As a nursing educator, I firmly believe in the concept of change and understand that students require a learning environment that is interactive and fun. To do so, I adopted the Flipped Classroom Pedagogy which transformed traditional in-person lectures for two courses in the Post-RN BScN program. Although the modification of my teaching strategies was time-consuming, the impact yielded productive outcomes such as active learning and enhanced material retention.​

Flipped Classroom Pedagogy

The Flipped Classroom Approach inverts traditional ideas of in-classroom learning and focuses on how course material is delivered outside the classroom, in the form of pre-reading materials, podcasts/vodcasts, voice-over power points (VOPP), and videos. Within this approach, class time is utilized to engage students in collaborative learning such as group-based discussion, reflections, mini-group presentations, and case studies.​

I utilized this strategy in two courses: Culture, Health and Society and Advance Concepts in Adult Health Nursing.  

The Process

I implemented this approach in the Culture, Health and Society Course, which is purely a theoretical course offered through a blended modality. There were seven modules in this course, four of which were transformed into the flipped classroom approach.

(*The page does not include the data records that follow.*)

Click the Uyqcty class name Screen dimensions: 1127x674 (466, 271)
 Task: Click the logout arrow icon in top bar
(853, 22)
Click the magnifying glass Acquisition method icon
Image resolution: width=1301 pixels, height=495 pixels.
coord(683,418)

In Advance Concepts in Adult Health Nursing, the flipped classroom approach was applied to teach concepts like the Nursing Process, Clinical Concept Mapping, and Clinical Incident Analysis.

The process was implemented in two phases:

Phase I:

Class modules were converted into an online learning experience, where Vodcasts, Podcasts and VOPPs were developed. Additionally, pre-reading materials consisting of peer-reviewed articles were sent to students 7 – 10 days prior to class. Announcements for the Flipped class were sent via email and through the Virtual Learning Environment (VLE), which is an online learning management system. The students were encouraged to post questions onto VLE with regard to the concepts they were to learn, to deepen their collective understanding of the content.  

Phase II:

In this phase, sessions were designed to utilize collaborative and interactive classroom activities which enabled the students to explore case studies and critically think about questions emerging from the content. This exploration was followed by group discussions, presentations, reflections, and a gallery walk.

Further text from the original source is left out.